How is any of this relevant? Well, these were some of the thoughts bouncing around my head on Friday afternoon, causing all manner of confusion and chaos. Then I saw my name among the list of competition winners on Rowan's website, screamed several times and promptly burst into tears. There are few things which would match the rush of delight and disbelief I felt at that moment, but (and this is something I didn't realise at the time) the overwhelming emotion was actually something else. An enormous sense of relief.

Writing is another thing I'm new at, and another thing I'm not sure if I can do. Knowing that someone else liked my story enough to rate it among her top eight, among a field of over 300, made me think maybe, just maybe, it is something I could get good at after all. I'm under no illusions; this was just one story, and just one competition. But somewhere, mixed in with the questions and worries and insecurities that have been jangling around in my brain, there's now also a tiny scrap of faith. It's the only thing keeping me brave enough to keep trusting those crazy instincts of mine at the moment.

(I'm pretty sure I'm not meant to be feeling this confused about life in general. According to every magazine article I've ever read on the topic of getting older, being confident about who you are and what you are good at and what you want from life  is meant to be the best thing about your thirties. It's some sort of trade off for the wrinkles, harder-to-shift extra kilos and general sense of impending physical doom, apparently.) 
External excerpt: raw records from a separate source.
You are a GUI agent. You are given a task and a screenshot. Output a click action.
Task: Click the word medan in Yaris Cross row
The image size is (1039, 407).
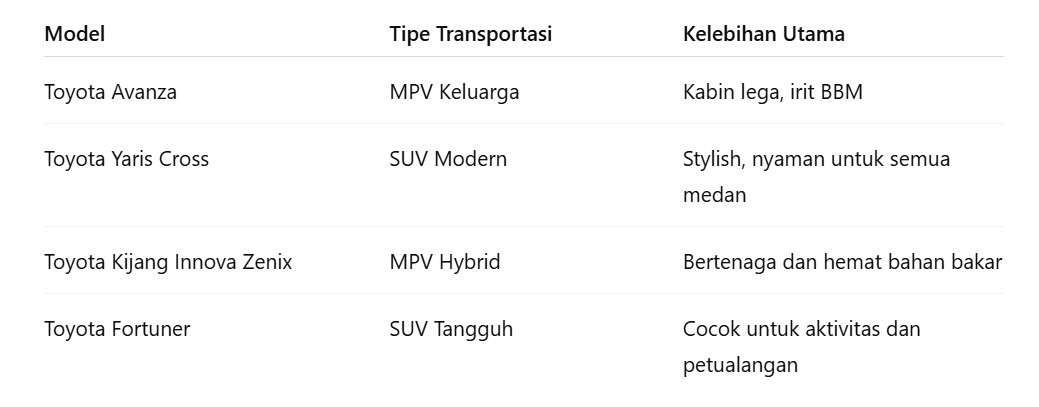point(714,195)
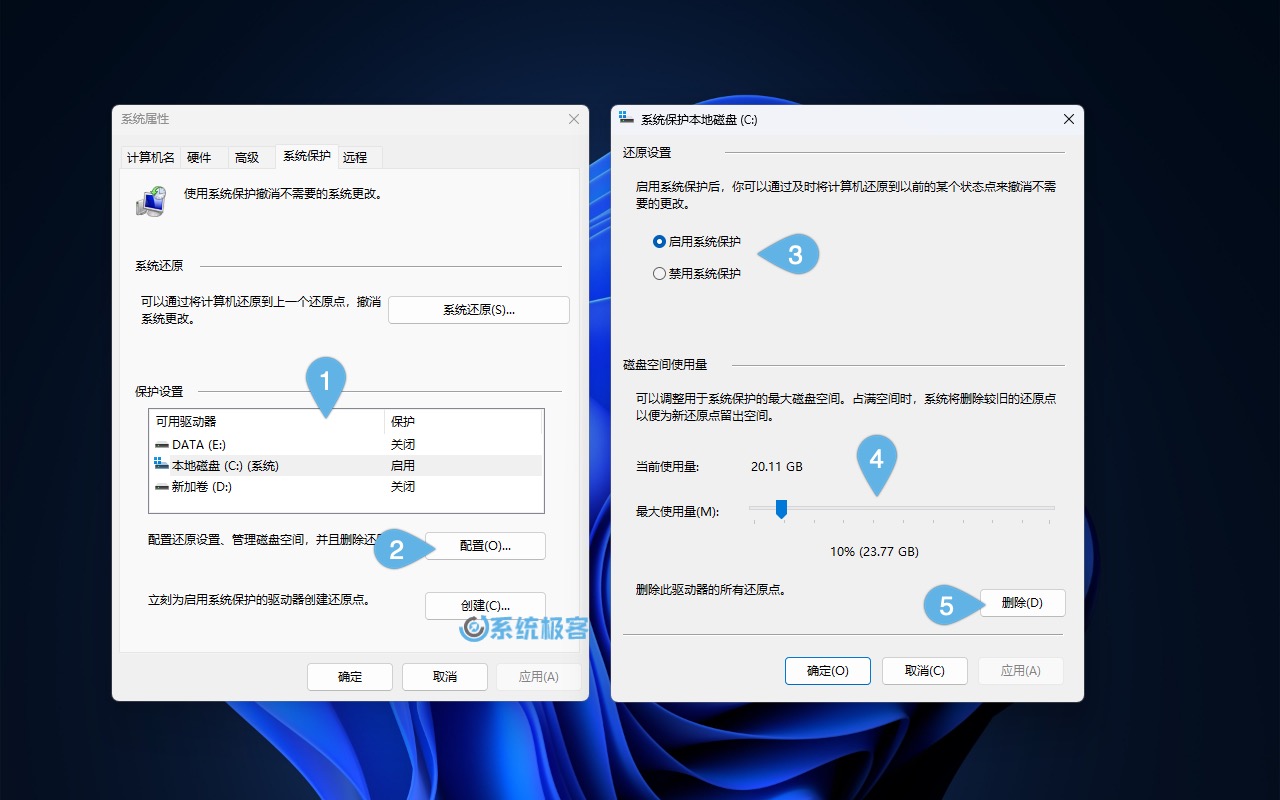Click the 最大使用量 slider handle

(x=782, y=510)
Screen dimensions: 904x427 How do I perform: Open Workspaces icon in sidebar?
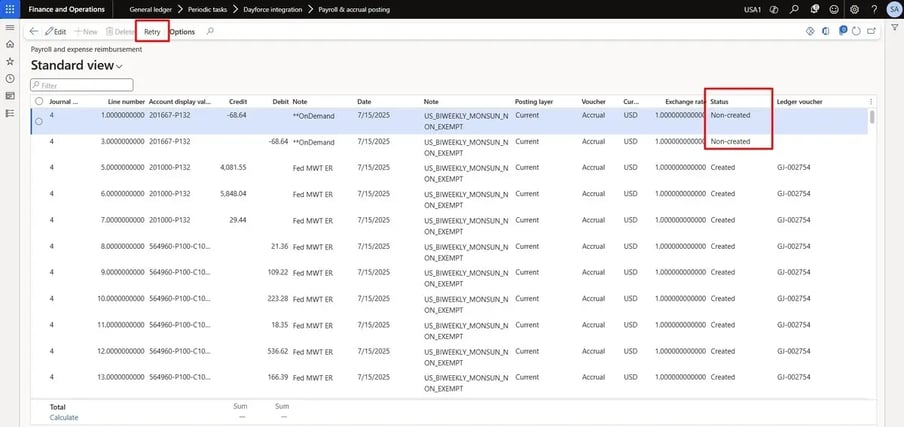[x=10, y=96]
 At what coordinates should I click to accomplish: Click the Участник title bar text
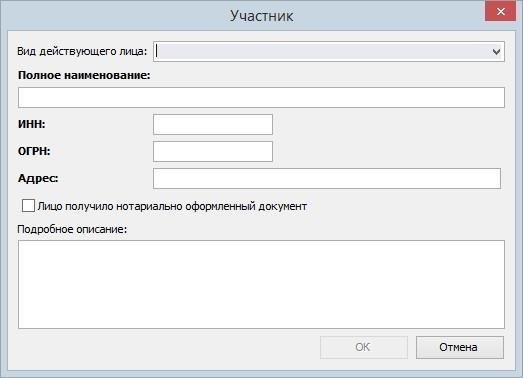pyautogui.click(x=262, y=16)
Anyway, enough of this.  I have stuff to do. Work to find, invoices to chase, a diary to fill.  Plus, as an author I was chatting with recently (yes, this is how I roll now)  jokingly said during our conversation "the problem with being a writer is that as soon as you finish one story, people expect you to produce another one". Easy for her to joke about; she had just signed a three book publishing deal. But still, I know how she feels.